Head and Ramsley found an explanation for all these oddities by creating a computer model of Phobos colliding with a large asteroid. Changing the size, mass, density and angle of incidence of the asteroid, scientists tried to understand whether such oddities could appear or they are excluded.

As it turned out, "channels" on Phobos could appear if its collision with an asteroid occurred in a slightly higher orbit, in which it is now, at an altitude of about 12 thousand kilometers from the surface of Mars.

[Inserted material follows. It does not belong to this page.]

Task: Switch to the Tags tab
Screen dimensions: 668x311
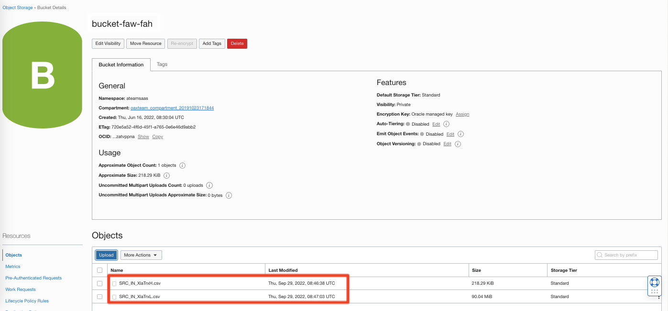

In this case, the gravitational interactions between the red planet and its moon will cause some of the boulders to draw parallel lines and then "fly away" into space after they have reached the largest mountain range on Phobos. Other stones, respectively, had to fly around the entire moon and dig similar channels inside Stickney crater.

If these calculations are correct, then the mysterious stripes on Phobos appeared relatively recently, about 150 million years ago, when this moon of Mars was in a higher orbit. Calculating the exact age of Stickney crater, Head concludes, will help test his theory and see if it really is.